What is required: Give back these rows unchanged, beginning at the line that contains "Image resolution: width=1600" and ending after the line that contains "This screenshot has width=1299, height=858.".

Rows excerpted from a collection
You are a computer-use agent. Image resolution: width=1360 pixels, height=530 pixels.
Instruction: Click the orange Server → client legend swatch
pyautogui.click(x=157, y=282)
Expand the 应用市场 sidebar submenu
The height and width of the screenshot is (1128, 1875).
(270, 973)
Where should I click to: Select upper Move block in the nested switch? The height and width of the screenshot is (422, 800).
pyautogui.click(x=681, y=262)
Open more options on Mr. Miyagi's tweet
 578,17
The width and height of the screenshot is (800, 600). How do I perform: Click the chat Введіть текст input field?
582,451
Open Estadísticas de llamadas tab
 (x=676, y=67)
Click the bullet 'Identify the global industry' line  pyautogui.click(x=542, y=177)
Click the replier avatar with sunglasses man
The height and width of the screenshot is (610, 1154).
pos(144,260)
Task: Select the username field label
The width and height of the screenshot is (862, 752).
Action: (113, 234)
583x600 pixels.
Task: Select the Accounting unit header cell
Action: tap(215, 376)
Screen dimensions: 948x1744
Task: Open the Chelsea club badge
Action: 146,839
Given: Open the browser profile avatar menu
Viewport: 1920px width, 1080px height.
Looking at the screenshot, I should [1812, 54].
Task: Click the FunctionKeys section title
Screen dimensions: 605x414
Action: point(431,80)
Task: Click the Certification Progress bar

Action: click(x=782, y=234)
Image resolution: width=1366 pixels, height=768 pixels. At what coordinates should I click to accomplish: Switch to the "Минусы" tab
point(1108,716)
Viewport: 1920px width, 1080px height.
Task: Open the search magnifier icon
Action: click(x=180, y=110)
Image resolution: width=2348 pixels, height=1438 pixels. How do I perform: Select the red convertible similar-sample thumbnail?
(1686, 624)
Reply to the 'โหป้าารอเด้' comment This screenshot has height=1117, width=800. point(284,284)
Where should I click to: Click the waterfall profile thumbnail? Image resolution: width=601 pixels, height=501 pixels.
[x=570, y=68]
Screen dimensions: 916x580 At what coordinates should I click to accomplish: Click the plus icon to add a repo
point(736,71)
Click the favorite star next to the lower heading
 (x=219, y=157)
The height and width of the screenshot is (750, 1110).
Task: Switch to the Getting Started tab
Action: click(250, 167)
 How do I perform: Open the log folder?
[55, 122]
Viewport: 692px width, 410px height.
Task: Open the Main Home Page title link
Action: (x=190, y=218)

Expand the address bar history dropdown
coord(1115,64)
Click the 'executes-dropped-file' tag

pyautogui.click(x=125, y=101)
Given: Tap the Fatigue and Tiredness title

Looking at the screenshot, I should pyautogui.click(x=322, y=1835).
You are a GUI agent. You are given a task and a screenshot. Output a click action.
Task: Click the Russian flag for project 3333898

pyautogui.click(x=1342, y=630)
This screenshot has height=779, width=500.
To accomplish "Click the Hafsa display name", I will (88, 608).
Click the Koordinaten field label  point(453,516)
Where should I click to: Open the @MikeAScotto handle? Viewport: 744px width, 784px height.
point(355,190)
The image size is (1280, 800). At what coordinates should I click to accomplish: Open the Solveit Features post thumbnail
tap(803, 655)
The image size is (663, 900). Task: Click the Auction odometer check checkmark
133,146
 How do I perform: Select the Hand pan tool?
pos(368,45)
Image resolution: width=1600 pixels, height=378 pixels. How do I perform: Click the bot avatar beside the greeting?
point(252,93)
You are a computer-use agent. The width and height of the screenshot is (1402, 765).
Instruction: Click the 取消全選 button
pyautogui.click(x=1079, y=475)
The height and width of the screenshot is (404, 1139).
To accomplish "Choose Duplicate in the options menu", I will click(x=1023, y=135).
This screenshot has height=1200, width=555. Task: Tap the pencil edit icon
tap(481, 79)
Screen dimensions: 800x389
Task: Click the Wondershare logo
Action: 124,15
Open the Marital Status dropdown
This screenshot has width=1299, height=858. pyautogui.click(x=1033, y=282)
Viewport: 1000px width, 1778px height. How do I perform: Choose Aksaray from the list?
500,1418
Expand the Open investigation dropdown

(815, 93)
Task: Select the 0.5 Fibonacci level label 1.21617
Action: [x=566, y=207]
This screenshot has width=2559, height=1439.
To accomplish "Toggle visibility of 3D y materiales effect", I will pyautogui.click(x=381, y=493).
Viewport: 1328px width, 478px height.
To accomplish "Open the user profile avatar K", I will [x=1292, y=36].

Final result:
Image resolution: width=1600 pixels, height=378 pixels. How do I perform: Click the bot avatar beside the greeting?
point(252,93)
You are a computer-use agent. The width and height of the screenshot is (1402, 765).
Instruction: Click the 取消全選 button
pyautogui.click(x=1079, y=475)
The height and width of the screenshot is (404, 1139).
To accomplish "Choose Duplicate in the options menu", I will click(x=1023, y=135).
This screenshot has height=1200, width=555. Task: Tap the pencil edit icon
tap(481, 79)
Screen dimensions: 800x389
Task: Click the Wondershare logo
Action: 124,15
Open the Marital Status dropdown
This screenshot has width=1299, height=858. pyautogui.click(x=1033, y=282)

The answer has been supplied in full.